Contacts under the influence of publicity on social media, creation of a relationship of trust, high returns that are dangled, FOMO syndrome (for Fear of missing out), this fear of missing something being particularly exploited on the networks… One of the main entry points for fraud is at the level of the initial emissions of crypto-assets or tokens, known by the English acronym of ICO. “ICOs operate in an environment conducive to manipulation and fraud.
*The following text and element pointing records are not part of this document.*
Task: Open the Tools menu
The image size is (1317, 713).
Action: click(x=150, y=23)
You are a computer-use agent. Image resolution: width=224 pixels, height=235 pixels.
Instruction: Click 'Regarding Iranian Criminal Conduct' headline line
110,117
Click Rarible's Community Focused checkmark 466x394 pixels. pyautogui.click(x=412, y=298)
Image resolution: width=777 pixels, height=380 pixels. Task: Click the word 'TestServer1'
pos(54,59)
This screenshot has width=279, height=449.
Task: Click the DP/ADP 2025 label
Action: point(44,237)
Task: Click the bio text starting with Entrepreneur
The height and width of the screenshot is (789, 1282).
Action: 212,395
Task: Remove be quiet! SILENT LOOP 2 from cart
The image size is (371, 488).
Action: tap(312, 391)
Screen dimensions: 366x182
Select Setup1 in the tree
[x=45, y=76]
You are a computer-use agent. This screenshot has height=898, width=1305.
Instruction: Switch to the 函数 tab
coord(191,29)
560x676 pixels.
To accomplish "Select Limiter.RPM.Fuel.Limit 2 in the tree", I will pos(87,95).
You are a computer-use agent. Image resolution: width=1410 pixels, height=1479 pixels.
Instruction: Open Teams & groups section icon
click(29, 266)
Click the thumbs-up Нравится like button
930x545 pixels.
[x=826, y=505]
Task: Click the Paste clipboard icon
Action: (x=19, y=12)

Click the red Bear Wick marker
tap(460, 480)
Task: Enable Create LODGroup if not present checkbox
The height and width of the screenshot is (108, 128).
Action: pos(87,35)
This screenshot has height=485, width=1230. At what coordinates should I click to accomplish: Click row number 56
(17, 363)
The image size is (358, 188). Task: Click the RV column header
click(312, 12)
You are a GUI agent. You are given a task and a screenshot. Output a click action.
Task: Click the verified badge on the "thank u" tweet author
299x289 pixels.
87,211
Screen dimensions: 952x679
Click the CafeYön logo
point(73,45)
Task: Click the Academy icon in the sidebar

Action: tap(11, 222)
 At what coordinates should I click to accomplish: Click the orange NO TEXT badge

The creation of tokens is easily accessible from a technological point of view, and the marketing of these on certain decentralized exchange platforms is done just as easily, without any intervention or authorization from a third party. […] It is very easy to find websites on the Internet that explain how to create tokens and how to make them available for trading on the blockchain in a few minutes, ”recalls the AMF. Especially since many of these tokens can be purchased or traded on decentralized and robotic platforms.
Young people most at risk
From a broader perspective, and within this larger digital universe, the Annual Fraud Study published by the Chartered Professional Accountants of Canada (CPA Canada) highlighted that despite numerous reports of fraudsters specifically targeting an older demographic, three in five (63%) aged 18-34 say they have been victims of at least one type of financial fraud in their lifetime — a number that drops to 39% for those aged 35-54 and 31% for people aged 55 and over.
“The use of online services and personal devices in everyday life is becoming commonplace, especially among young people […]. The more we go on the Web, the more we lend ourselves to scams. Great caution is therefore required, ”we can read.
In this study, credit card fraud remains the top type of financial fraud for 21% of credit card users, followed by email or phishing fraud (8%) and debit card fraud (8%). debit card users).